It’s probably a good thing that the worst people worry about is a few doors busting or close calls as opposed to actual accidents. These aren’t to be minimized but imagine just how these would pale in comparison to hull losses and crashes.
We’ve taken perfect safety for granted when flying in the US. Safe to take our kids and trust it (albeit better than driving always, no doubt). It’s going to suck when it happens again, imagining the odds were finally against one.
I wanted to ask about that crash….wasn’t that the one where they took off five miles behind another plane, got caught in the wake, the First Office over compensated with the stabilizer, until it snapped off and the plane went into a dive?
What was the right way to handle it? More distance? Don’t manipulate the stabilizer? Or just don’t move it that dramatically?
I ask because it seems common to get caught in someone else’s wake during takeoff…
Patrick,
The door plug separation on the MAX9 came frighteningly close to ending the streak.
When the plug left the fuselage, it apparently pivoted down on the bottom hinges and separated cleanly in a downward direction. Had it not separated cleanly, had it pivoted for a moment and become an airfoil and flew up just a bit … the structure of the plug is more-solid than the structure of the horizontal stabilizer. The plug could have potentially cut off the left side stabilizer which would have rendered the aircraft uncontrollable.
The next crash, which no doubt will happen sooner or later, will indeed be a media frenzy. It will likely have a swift and severe impact on the airline and/or airframe manufacturer.
I do hope that the media checks in with you, Patrick, to calmly guide us through what is known, and what is not to set things into context.
AA 587 didn’t get as much coverage as it should have because it was only two months after 9/11, which was still dominating the news, especially in New York City. (The fires at Ground Zero were still burning; they weren’t fully extinguished until January, iirc.)
The feeling at the time was almost “Oh, greeeeeat, another disaster; we’ll just add another 260 to the death tally.”
My father, who grew up in the ’30s, once told me that a major lynching in the South back then might rate a paragraph or two on page 87. Familiarity breeds contempt.
But yes, the media these days (at least the Western media) is a sort of funhouse mirror for reality. It magnifies the frivolous & understates the grave. More & more.
Patrick, if you haven’t read “The Crash of Delta Flight 723” by Paul Houle, I highly recommend it. We have come a long way since then in aviation safety, both in the cockpit and at the airport.
Maybe the media is scared of Boeing and it’s Fisher-Price aircraft.
I remember AA 587 vividly and I remember wondering why there was very little news coverage of the incident considering how deadly it was.
You may have already talked about this in previous articles on the Nov 12 anniversary…but what is your threshold for a major crash? The 2006 Comair flight in KY (49 dead) and the 2009 Colgan flight in NY (50 dead) come to mind. They were regionals, not the mainline, but around 50 seems pretty major. I know it’s more subjective but just curious.

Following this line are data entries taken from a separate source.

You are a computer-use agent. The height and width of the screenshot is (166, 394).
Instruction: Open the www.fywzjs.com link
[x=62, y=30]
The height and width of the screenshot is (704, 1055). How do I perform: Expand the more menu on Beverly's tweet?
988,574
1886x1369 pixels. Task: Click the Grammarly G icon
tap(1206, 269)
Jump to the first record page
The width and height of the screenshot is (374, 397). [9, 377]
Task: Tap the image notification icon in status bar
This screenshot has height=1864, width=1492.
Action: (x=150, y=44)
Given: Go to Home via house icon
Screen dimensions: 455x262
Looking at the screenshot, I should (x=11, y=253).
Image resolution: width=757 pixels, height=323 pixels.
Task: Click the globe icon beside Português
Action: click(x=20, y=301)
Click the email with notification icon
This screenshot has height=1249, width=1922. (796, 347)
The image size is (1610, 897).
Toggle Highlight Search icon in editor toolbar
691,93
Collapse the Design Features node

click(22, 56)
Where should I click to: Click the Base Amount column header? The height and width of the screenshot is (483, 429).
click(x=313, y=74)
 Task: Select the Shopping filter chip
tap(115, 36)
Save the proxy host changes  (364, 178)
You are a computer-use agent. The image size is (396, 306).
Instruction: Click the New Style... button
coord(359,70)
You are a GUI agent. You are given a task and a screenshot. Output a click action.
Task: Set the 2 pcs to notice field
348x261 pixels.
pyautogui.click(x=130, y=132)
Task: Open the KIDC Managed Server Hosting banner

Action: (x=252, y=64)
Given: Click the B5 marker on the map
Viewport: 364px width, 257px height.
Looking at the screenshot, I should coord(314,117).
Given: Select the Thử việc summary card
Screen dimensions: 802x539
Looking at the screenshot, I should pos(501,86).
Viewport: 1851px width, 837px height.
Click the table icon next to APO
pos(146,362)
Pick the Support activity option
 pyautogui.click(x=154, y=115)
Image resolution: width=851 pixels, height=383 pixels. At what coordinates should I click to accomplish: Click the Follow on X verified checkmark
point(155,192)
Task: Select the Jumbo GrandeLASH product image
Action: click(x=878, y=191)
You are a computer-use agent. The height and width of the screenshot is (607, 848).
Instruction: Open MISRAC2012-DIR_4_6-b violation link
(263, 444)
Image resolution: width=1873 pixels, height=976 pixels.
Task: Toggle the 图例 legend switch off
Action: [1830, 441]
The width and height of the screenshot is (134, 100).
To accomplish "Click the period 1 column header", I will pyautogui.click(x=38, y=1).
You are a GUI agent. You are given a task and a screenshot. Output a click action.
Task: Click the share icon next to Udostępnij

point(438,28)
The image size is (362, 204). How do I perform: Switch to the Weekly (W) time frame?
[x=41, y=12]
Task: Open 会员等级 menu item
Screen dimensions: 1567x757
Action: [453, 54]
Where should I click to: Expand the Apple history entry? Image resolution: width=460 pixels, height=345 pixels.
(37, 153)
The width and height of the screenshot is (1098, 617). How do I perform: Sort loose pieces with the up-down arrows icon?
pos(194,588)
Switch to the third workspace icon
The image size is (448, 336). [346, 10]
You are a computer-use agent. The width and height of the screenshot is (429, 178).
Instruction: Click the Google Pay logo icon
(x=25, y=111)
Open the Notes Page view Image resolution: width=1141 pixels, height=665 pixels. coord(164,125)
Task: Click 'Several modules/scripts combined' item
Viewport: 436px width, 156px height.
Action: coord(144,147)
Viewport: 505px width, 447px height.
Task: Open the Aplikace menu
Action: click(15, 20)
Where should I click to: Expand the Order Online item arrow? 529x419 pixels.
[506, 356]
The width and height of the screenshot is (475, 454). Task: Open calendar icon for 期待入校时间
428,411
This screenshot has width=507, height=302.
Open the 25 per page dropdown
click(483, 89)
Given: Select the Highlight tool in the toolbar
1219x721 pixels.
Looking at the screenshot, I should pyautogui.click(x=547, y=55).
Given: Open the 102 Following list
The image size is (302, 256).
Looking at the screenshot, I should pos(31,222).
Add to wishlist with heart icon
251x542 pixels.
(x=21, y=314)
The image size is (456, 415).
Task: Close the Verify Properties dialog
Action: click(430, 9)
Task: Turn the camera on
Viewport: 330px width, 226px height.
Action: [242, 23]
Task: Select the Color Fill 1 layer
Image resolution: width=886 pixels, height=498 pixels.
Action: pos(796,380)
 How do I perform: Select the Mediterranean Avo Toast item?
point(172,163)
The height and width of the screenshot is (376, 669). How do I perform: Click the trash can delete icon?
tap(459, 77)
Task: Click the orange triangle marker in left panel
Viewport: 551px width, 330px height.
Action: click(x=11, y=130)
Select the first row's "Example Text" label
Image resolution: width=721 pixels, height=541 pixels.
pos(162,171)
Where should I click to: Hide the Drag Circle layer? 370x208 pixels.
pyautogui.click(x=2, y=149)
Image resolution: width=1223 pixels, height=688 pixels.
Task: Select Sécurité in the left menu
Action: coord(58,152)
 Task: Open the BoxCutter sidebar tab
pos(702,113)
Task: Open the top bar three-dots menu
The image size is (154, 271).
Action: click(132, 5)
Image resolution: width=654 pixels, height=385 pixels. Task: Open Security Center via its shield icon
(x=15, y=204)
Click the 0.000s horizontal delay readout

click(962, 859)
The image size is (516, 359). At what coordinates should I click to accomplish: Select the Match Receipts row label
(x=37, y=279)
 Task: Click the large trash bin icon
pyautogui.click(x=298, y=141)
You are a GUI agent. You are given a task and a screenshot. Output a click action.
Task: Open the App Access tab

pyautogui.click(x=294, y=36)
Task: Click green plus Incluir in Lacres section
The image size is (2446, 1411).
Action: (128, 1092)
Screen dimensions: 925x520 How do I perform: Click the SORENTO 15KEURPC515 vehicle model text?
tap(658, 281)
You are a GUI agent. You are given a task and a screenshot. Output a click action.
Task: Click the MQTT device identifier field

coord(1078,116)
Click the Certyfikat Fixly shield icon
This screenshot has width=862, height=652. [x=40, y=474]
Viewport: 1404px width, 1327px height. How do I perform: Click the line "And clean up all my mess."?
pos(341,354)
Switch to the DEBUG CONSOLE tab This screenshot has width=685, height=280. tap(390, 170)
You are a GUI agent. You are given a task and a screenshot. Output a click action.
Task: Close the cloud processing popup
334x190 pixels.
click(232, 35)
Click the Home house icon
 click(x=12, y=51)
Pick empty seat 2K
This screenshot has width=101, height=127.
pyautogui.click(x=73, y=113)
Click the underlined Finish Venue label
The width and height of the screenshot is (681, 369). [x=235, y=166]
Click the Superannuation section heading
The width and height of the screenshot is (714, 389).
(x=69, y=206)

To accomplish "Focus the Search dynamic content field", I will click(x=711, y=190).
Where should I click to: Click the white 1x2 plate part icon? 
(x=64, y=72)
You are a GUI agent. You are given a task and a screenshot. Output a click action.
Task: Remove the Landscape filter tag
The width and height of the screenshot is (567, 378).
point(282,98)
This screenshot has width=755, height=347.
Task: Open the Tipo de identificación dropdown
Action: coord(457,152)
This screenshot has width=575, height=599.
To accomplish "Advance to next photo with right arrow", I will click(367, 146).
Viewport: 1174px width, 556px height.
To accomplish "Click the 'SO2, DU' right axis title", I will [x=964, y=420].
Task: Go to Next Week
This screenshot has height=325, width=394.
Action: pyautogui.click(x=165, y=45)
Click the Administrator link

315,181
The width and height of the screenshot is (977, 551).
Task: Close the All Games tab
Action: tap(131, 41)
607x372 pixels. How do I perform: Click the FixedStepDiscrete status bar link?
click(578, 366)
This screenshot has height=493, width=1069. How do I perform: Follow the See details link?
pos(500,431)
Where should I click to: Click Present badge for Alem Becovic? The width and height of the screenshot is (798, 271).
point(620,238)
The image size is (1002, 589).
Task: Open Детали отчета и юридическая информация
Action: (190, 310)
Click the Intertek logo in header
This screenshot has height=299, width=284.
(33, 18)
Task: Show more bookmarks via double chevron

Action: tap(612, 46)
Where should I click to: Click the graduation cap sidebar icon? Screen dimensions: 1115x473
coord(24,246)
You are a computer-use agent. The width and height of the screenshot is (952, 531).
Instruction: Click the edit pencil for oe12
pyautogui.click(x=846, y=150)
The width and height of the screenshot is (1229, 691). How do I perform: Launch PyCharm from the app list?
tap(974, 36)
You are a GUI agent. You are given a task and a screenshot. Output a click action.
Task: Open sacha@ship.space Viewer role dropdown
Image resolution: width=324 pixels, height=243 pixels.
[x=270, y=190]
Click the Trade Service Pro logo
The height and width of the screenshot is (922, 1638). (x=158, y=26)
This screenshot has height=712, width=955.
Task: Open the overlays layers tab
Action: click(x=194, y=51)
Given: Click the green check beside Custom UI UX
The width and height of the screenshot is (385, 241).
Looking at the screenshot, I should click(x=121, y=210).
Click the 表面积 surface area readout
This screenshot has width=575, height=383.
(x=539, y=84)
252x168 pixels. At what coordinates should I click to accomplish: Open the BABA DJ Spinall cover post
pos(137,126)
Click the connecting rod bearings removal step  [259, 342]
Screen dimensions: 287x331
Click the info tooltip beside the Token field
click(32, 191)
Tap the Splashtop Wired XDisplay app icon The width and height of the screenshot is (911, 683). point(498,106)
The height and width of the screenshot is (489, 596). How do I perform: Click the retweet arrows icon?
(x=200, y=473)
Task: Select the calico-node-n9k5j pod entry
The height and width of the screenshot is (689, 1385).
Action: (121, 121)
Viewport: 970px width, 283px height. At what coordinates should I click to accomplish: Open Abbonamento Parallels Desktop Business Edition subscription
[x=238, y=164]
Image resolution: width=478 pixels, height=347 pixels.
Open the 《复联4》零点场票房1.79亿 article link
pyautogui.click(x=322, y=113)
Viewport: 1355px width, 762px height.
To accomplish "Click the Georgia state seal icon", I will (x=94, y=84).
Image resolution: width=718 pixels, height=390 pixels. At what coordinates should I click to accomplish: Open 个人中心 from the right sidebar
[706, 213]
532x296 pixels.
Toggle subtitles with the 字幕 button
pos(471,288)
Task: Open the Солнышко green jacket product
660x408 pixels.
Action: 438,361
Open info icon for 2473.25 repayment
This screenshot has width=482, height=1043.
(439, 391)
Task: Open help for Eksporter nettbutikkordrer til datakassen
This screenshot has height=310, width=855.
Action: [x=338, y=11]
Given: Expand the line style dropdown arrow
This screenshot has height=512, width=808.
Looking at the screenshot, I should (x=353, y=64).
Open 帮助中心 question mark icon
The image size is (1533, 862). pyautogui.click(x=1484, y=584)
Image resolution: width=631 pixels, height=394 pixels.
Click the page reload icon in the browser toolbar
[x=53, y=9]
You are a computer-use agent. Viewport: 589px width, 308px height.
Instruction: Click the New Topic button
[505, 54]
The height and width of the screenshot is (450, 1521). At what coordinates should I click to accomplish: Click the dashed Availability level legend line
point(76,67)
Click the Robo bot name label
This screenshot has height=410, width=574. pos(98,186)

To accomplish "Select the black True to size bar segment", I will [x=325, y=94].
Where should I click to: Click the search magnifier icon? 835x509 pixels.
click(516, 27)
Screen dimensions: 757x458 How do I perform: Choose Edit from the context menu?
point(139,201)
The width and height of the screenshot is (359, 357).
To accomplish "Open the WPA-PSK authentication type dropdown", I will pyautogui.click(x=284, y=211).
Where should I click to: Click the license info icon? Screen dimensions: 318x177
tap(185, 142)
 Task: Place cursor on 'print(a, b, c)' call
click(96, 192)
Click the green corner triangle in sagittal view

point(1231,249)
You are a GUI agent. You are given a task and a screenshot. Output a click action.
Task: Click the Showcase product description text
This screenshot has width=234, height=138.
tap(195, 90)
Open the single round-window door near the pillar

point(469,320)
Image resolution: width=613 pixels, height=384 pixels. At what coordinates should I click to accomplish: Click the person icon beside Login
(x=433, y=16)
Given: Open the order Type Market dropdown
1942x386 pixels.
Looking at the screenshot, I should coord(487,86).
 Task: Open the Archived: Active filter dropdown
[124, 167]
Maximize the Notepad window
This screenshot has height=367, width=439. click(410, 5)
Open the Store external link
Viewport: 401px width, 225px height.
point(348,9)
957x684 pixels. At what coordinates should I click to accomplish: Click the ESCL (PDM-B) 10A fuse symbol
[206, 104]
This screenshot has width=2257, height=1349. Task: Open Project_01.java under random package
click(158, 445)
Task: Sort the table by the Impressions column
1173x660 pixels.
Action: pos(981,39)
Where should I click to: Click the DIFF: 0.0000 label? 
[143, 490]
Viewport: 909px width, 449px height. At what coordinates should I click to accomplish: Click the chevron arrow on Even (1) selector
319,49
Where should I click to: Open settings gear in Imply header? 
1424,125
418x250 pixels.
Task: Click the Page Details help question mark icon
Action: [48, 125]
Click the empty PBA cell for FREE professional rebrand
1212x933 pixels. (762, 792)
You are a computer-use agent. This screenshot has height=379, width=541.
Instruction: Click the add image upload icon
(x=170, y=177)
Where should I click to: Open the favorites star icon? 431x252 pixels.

For what it’s worth, the brains behind who wrote the Colgan crash article on Wikipedia declares the Colgan flight “the last major commercial plane crash in the United States”.
Either way, impressive streak, let’s keep it going please.
I’m well aware of the Colgan and Comair crashes. I’ve written about them several times in prior articles and posts.
There’s a difference. These were regional airlines, for one. You can argue these accidents should be included, but my criteria is the major airline realm.
In the old days, “air disaster” meant a particular sort of thing. It’s somewhat hard to explain, but this is what I’m talking about.
When you hear about taking pilots out of commercial airplanes and making them fully autonomous, think how unlikely it is for that to ever have the same safety record as piloted aircraft.